The placental interleukin-6 signaling controls fetal brain development and behavior

• Published in: Brain, behavior, and immunity Vol. 62; pp. 11 - 23
• Main Authors: Wu, Wei-Li, Hsiao, Elaine Y., Yan, Zihao, Mazmanian, Sarkis K., Patterson, Paul H.
• Format: Journal Article
• Language: English
• Published: Netherlands Elsevier Inc 01.05.2017
• Subjects: Allergy and Immunology; Animals; Autism spectrum disorder (ASD); Behavior, Animal - physiology; Brain - embryology; Brain - metabolism; Female; Fetal Development - physiology; Hindbrain development; Interleukin-6 (IL-6); Interleukin-6 - metabolism; Maternal immune activation (MIA); Maternal-placental-fetal axis; Mice; Mice, Knockout; Placenta; Placenta - metabolism; Pregnancy; Psychiatry; Purkinje cells; Receptors, Interleukin-6 - genetics; Receptors, Interleukin-6 - metabolism; Signal Transduction - physiology; Hindbrain development; Maternal-placental-fetal axis; Placenta; Autism spectrum disorder (ASD); Purkinje cells; Maternal immune activation (MIA); Interleukin-6 (IL-6)
• ISSN: 0889-1591; 1090-2139; 1090-2139
• DOI: 10.1016/j.bbi.2016.11.007

•IL-6 downstream signaling is activated in specific regions of fetal hindbrain after MIA.•Placental IL-6Rα knockout prevents MIA induced inflammatory responses in placental-fetal axis.•MIA-induced behavioral abnormalities are prevented in placental IL-6Rα knockout mice.•MIA-induced cerebellar neuropathologies are prevented in placental IL-6Rα knockout mice.
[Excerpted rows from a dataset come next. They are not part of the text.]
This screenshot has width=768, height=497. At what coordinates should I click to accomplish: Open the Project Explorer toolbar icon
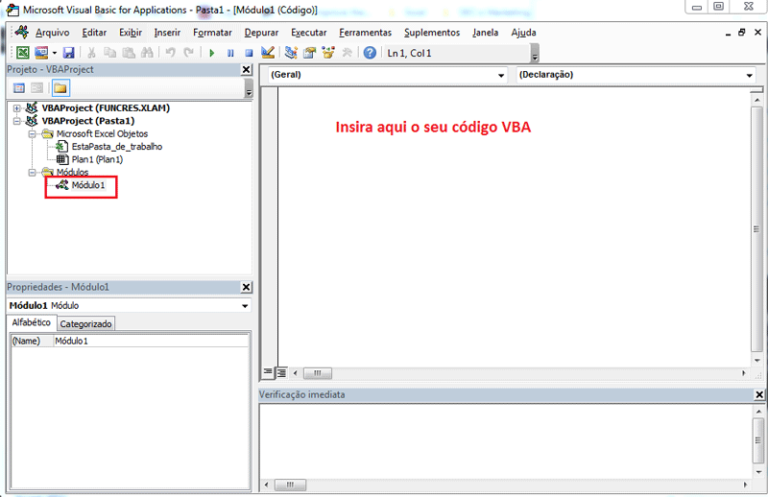(x=291, y=52)
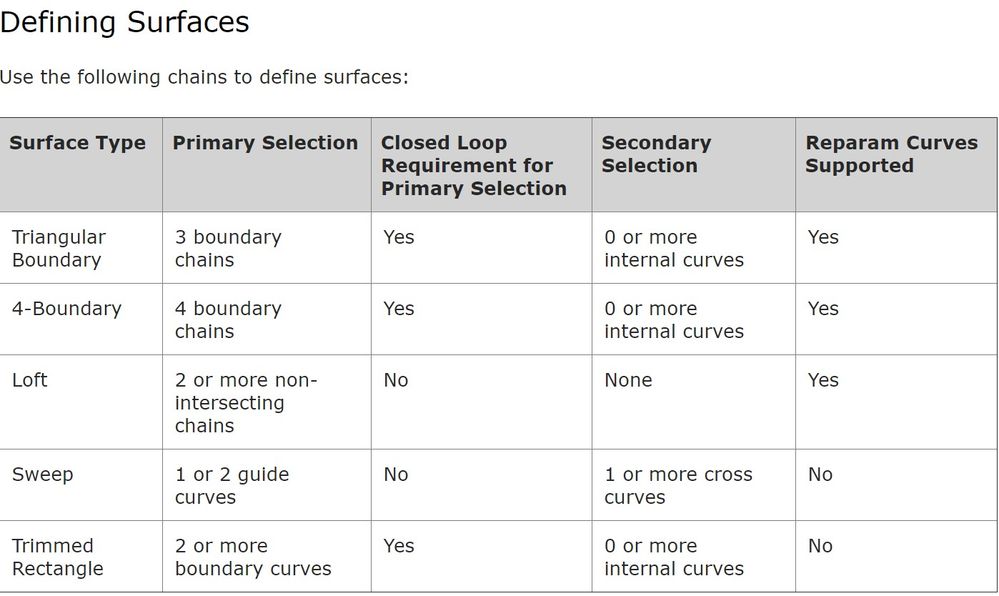The width and height of the screenshot is (999, 596).
Task: Select the 'None' secondary selection cell
Action: point(628,380)
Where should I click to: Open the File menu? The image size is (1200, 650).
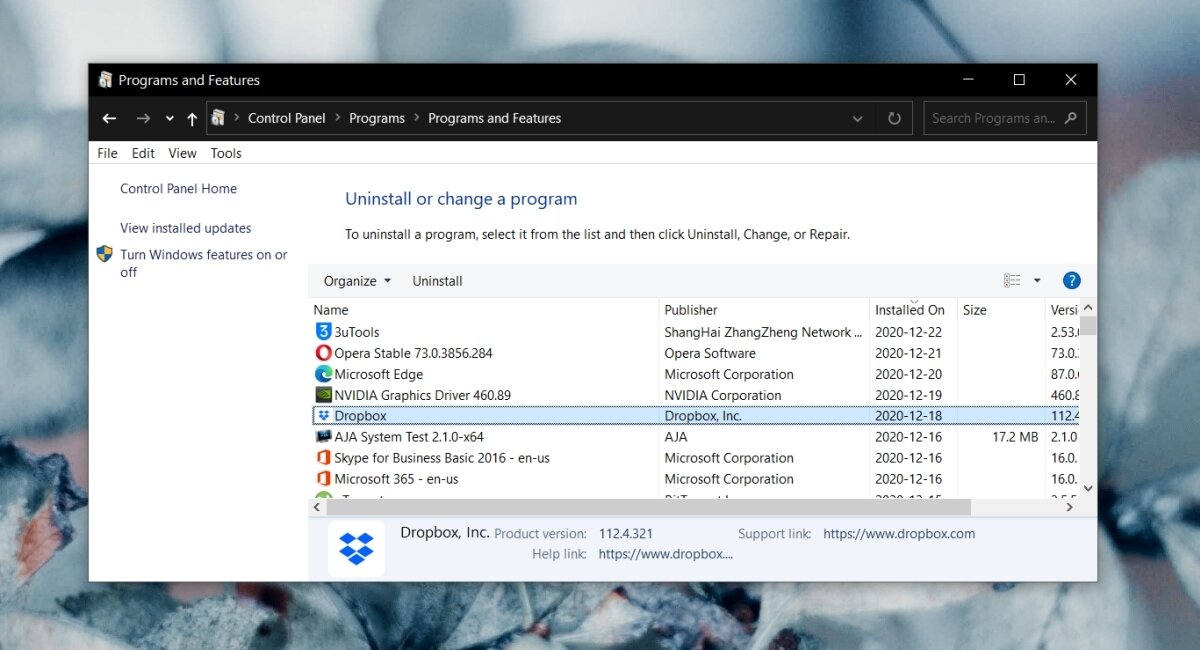click(107, 153)
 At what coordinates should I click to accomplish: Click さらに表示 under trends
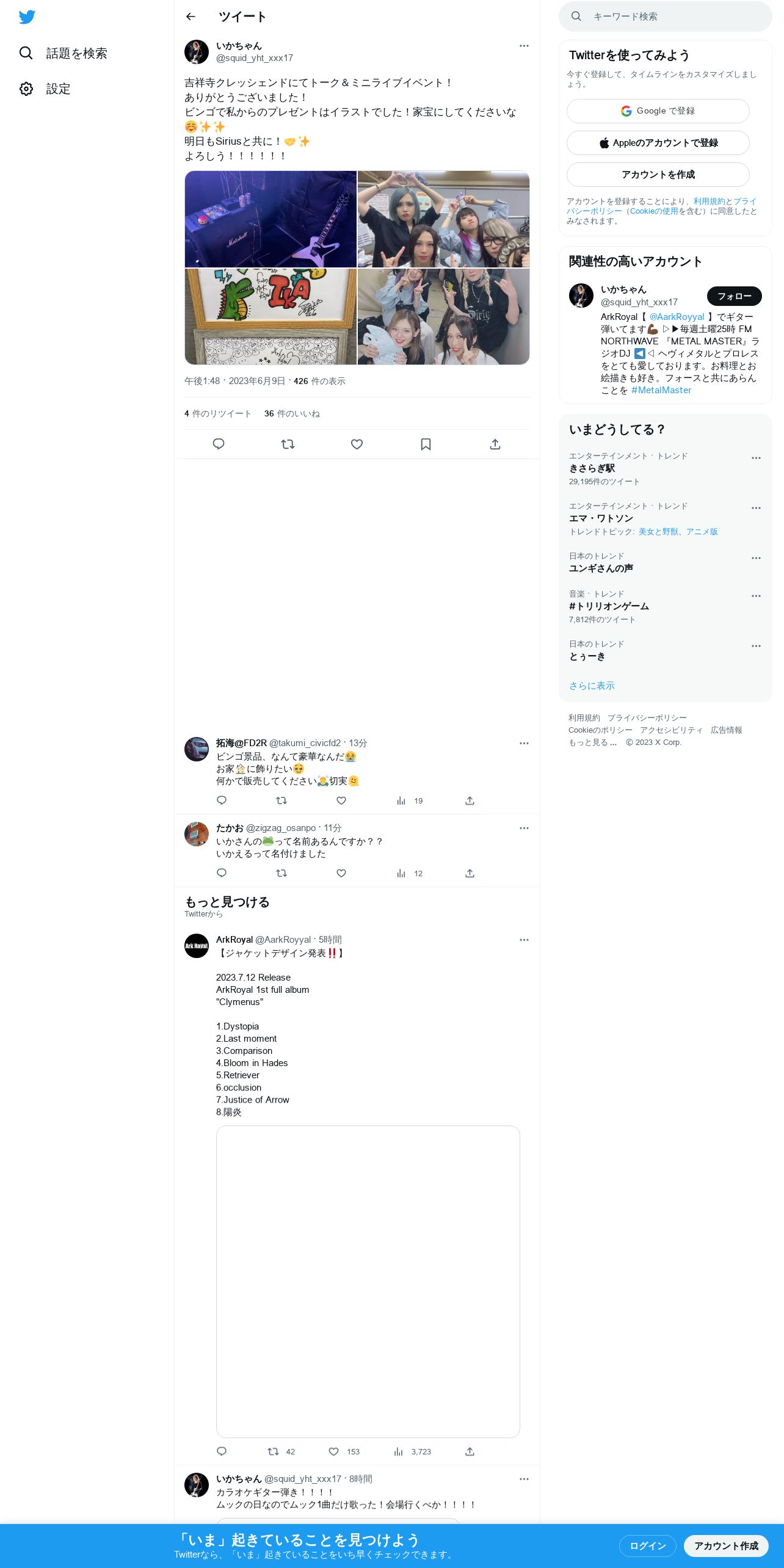coord(592,686)
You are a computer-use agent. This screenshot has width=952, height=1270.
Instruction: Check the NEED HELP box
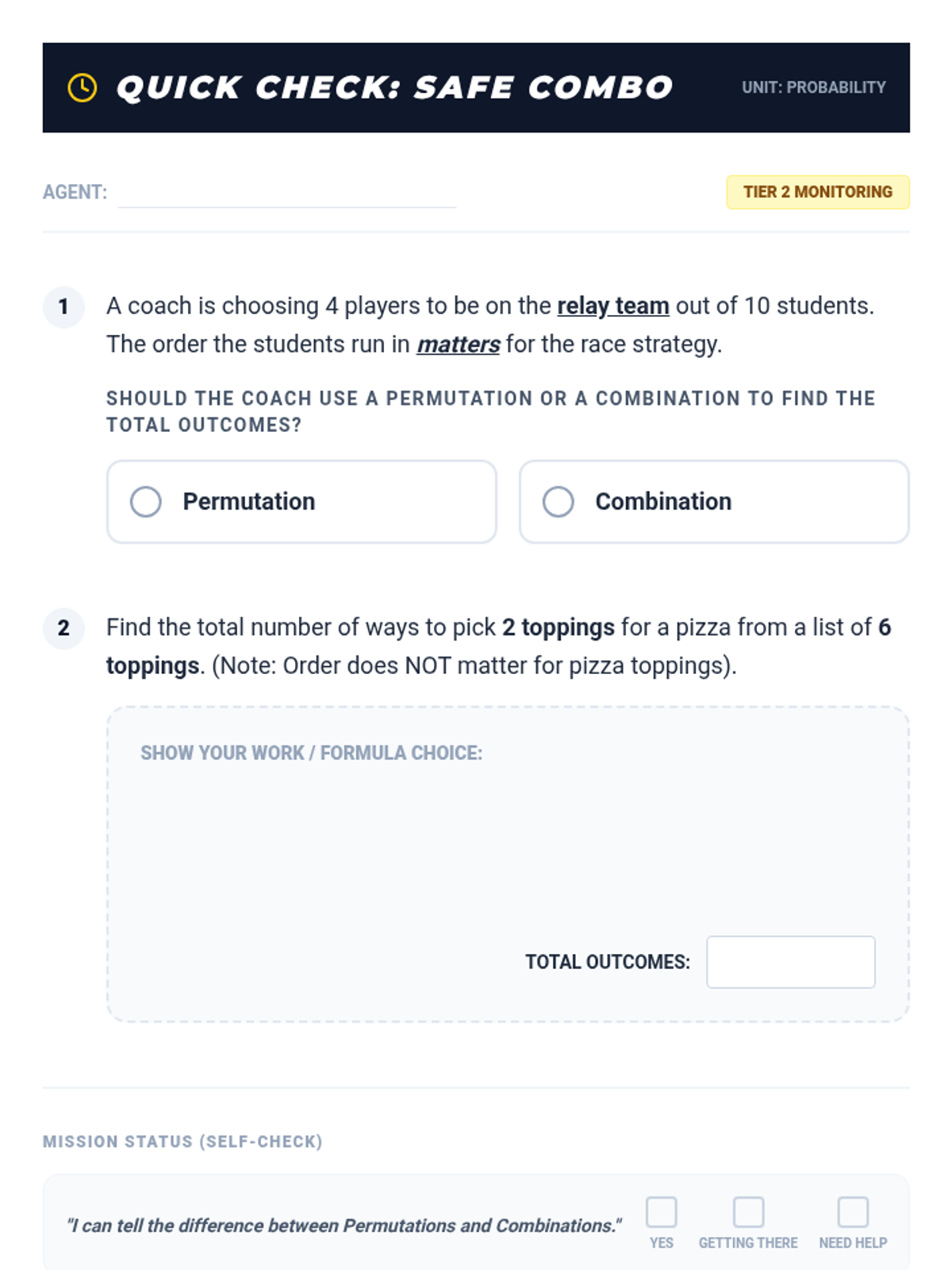point(853,1212)
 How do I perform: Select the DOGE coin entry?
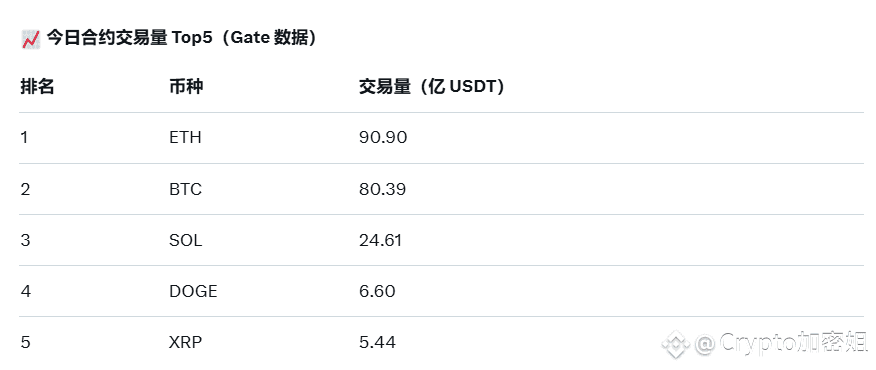[193, 291]
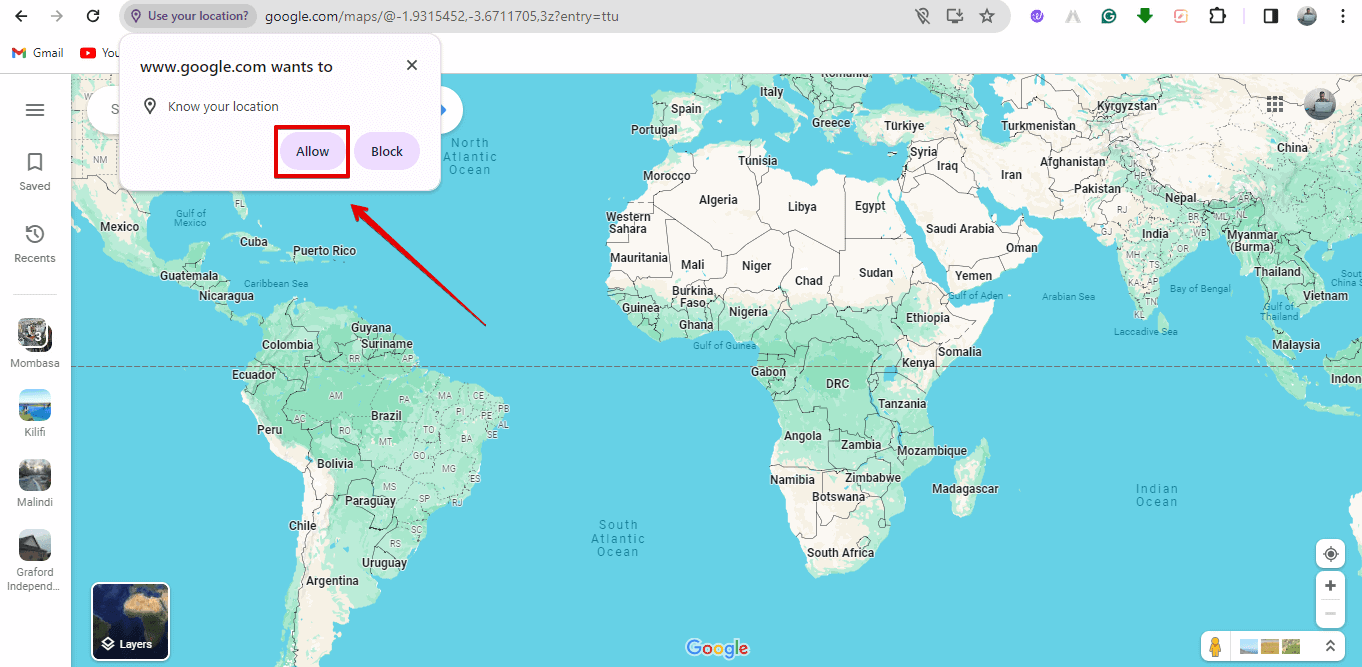Click the My Location crosshair button
Image resolution: width=1362 pixels, height=667 pixels.
click(x=1330, y=553)
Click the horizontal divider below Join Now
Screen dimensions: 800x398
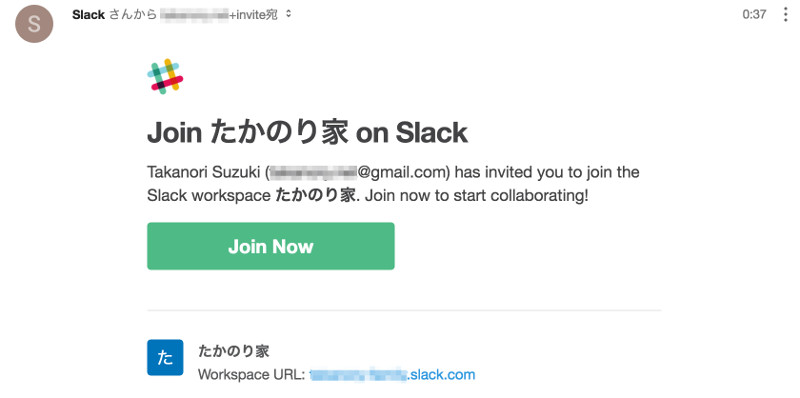click(404, 310)
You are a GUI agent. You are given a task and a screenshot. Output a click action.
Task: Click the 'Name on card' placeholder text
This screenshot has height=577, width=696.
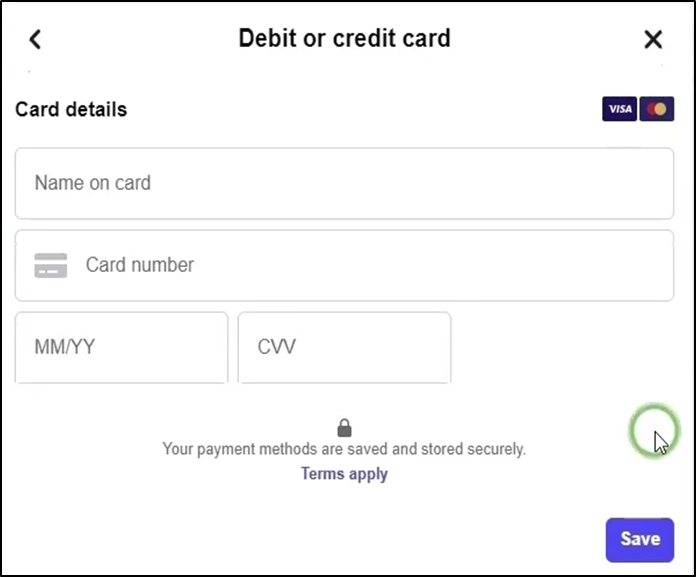93,183
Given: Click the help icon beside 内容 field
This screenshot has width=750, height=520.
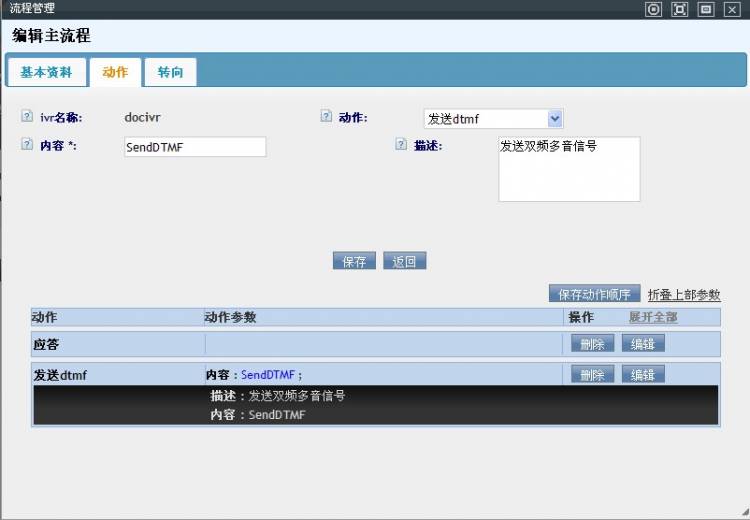Looking at the screenshot, I should pyautogui.click(x=27, y=145).
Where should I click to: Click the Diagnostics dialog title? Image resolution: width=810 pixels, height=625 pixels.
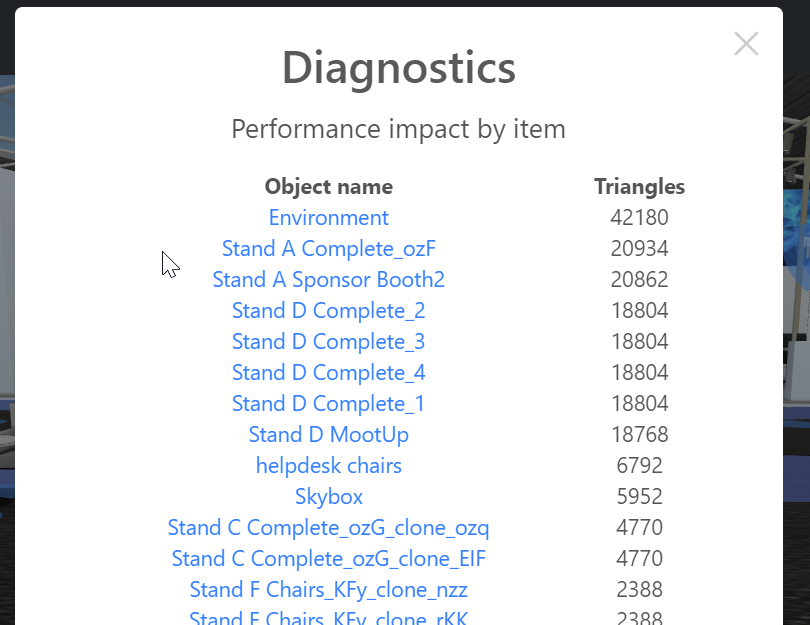(398, 68)
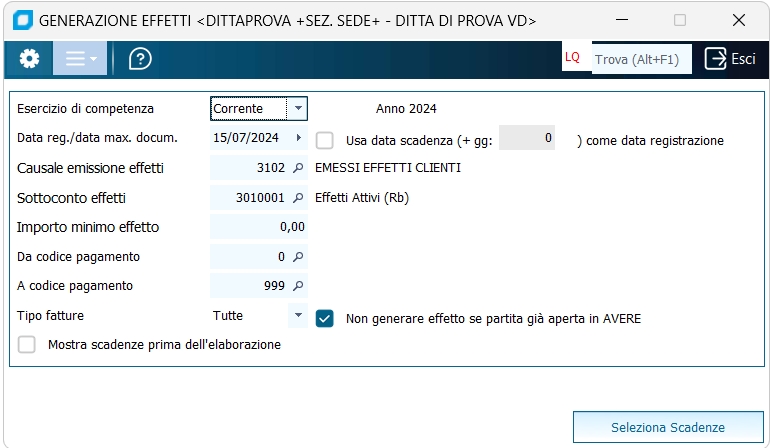Click lookup icon for A codice pagamento
Viewport: 770px width, 448px height.
coord(297,286)
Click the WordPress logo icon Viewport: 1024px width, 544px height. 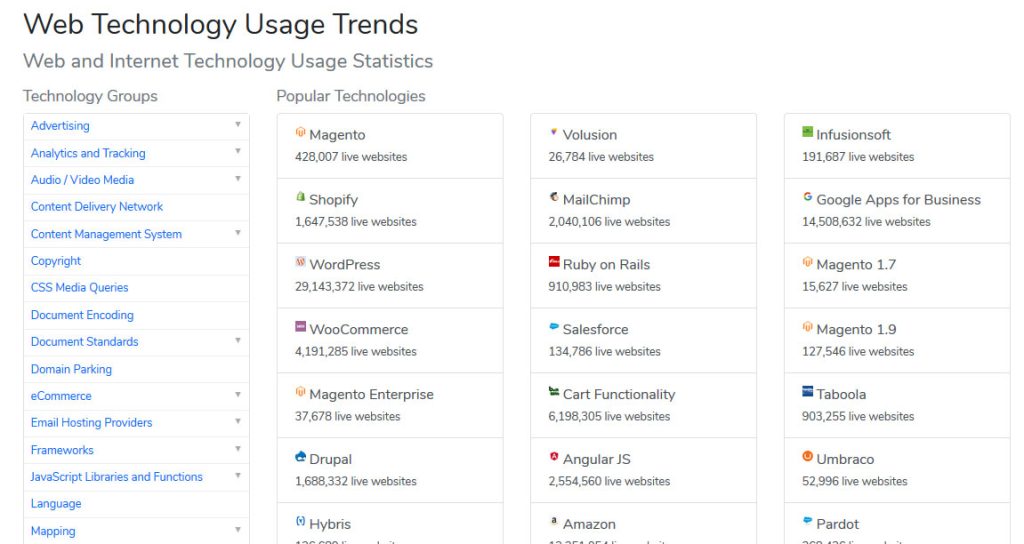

Epidemiological studies show that maternal immune activation (MIA) during pregnancy is a risk factor for autism. However, mechanisms for how MIA affects brain development and behaviors in offspring remain poorly described. To determine whether placental interleukin-6 (IL-6) signaling is required for mediating MIA on the offspring, we generated mice with restricted deletion of the receptor for IL-6 (IL-6Rα) in placental trophoblasts (Cyp19-Cre+;Il6rafl/fl), and tested offspring of Cyp19-Cre+;Il6rafl/fl mothers for immunological, pathological and behavioral abnormalities following induction of MIA. We reveal that MIA results in acute inflammatory responses in the fetal brain. Lack of IL-6 signaling in trophoblasts effectively blocks MIA-induced inflammatory responses in the placenta and the fetal brain. Furthermore, behavioral abnormalities and cerebellar neuropathologies observed in MIA control offspring are prevented in Cyp19-Cre+;Il6rafl/fl offspring. Our results demonstrate that IL-6 activation in placenta is required for relaying inflammatory signals to the fetal brain and impacting behaviors and neuropathologies relevant to neurodevelopmental disease.